Dizelerinde, bu eseri Kürtçe yazarken Kürtçenin kıymetinin bilinmesini amaçladığını dile getirir. Hemen bu dizelerin devamında, Kürtlerden de bir hükümdar çıksa durumun çok farklı olacağını söyler ve ekler:

Osmanlı bize karşı galip gelmezdi

Olmazdık baykuşun harabesi gibi

Karşıt ve dilenciye mahkûm olmazdık

Fars ve Türk’e yenilip tâbi olmazdık

Ayıptır bu hükümdar ve emirlere

Hiç suç kalır mı şair ve fikirlere?

İçlerinden bir hükümdar çıkmadığı için kültürleri ve dilleri gibi sanatlarının da kıymet görmediğinden yakınır Xanî. Aynı şey günümüz için de düşünülebilir ve yine değer-bilmezlik/yok sayma sonucuna varılabilir. Xanî’nin de değindiği gibi coğrafî özellikleri de hesaba katarsak dar bir alanda güçlü devletlerce sıkıştırılmış Kürtlerin kültürlerinin ve sanatlarının da göz ardı edilmesi günümüzün de acı bir gerçeği. Ancak Xanî yanlı bir tutum sergilemiyor ve özeleştiri olarak görülebilecek beyitler sunuyor:

Bu yüzden birlik yoktur aralarında

Dikbaşlı ve ihtilaftırlar daima

Eğer bir birlik olsaydı aramızda

Birlikte kabullenseydik esasında

O Türkler ve Araplar ve Acemler ki

Hepsi bize uşaklık ederlerdi

Xanî’nin toplumsal ve siyasal eleştirilerini takip eden bölümler Kürtçe üzerinedir. Kürtlerinde edebî bir dili ve birikimi olduğunu, bu yolda bir eser yazarak kanıtlama arzusunu şu beyitlerle açıklar:

Ki elâlem çıkıp da demesin, ‘Kürtler

Yeteneksiz, hünersiz, temelsizdirler

Türlü türlü milletler kitap sahibi

Yalnızca şu Kürtlerin yoktur nasibi

Kürtler asla yetenekte az değiller

Ve fakat kimsesiz ve mecalsizdirler

Kürtler ve Kürtçe üzerinde bu çarpıcı beyitlerden sonra hikâyenin anlatımına geçen Xanî, Divan ve Fars edebiyatında hep karşılaştığımız bazı mazmunları sıklıkla kullanmış: gül, servi, sümbül, misk, ayva tüyü, pervane, mum, amber gibi. Bunun yanında çoğu beyitte telmih sanatına başvurarak gönderme/çağrışım yaptığı isimler çok çeşitlilik gösteriyor. Gerek Doğu edebiyatından ve efsanelerinden gerekse Batılı filozoflardan pek çok isim karşımıza çıkıyor: Sezar, Süleyman, Hakan, Büyük İskender, Aristoteles, Platon, Hipokrates gibi.

> _Görev koşulları_:
Xanî hakkındaki metne dayanarak şunları yanıtlayın:
1. Xanî, eseri Kürtçe yazarken neyi amaçladığını dile getirir?
2. Xanî'nin toplumsal ve siyasal eleştirilerini takip eden bölümler ne üzerinedir?
3. Hikâyenin anlatımında sıklıkla kullanılan mazmunlar olarak hangileri sayılır?

> _Veri kümesinde sıralanan materyal_:
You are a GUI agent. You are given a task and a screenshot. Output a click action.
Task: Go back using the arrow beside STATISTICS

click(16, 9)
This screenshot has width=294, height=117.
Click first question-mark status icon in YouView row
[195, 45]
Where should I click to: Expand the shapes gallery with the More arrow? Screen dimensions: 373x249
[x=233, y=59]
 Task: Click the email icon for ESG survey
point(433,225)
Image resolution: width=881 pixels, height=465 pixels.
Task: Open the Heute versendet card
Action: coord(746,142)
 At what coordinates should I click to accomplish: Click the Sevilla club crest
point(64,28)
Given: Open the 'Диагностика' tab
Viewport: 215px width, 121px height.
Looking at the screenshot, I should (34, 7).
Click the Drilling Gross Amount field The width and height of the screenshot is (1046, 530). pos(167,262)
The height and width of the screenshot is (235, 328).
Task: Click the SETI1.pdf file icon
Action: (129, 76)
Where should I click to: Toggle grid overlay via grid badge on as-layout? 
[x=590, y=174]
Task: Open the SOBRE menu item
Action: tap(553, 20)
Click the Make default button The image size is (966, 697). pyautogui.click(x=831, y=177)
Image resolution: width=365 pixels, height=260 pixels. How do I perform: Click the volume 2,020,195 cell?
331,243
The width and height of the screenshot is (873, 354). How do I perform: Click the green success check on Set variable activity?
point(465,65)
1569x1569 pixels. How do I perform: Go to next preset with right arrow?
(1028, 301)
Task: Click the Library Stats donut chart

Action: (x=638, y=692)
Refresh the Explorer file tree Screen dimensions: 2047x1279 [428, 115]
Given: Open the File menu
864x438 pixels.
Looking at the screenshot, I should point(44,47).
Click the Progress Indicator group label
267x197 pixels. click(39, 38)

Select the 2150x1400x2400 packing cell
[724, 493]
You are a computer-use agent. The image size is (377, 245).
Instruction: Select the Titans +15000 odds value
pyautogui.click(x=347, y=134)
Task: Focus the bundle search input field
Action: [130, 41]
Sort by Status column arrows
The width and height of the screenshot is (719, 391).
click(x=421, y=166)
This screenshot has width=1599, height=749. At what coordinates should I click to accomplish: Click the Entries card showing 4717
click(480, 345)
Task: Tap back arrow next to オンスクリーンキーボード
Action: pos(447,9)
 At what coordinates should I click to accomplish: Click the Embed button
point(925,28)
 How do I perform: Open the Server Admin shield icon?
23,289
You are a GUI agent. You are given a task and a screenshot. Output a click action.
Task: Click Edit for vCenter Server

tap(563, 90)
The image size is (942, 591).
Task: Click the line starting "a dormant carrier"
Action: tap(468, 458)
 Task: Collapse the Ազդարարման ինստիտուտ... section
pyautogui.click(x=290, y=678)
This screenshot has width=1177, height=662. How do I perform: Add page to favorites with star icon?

> _Görevin yanıtı_:
1. Kürtçenin kıymetinin bilinmesini.
2. Kürtçe üzerinedir.
3. Gül, servi, sümbül, misk, ayva tüyü, pervane, mum ve amber.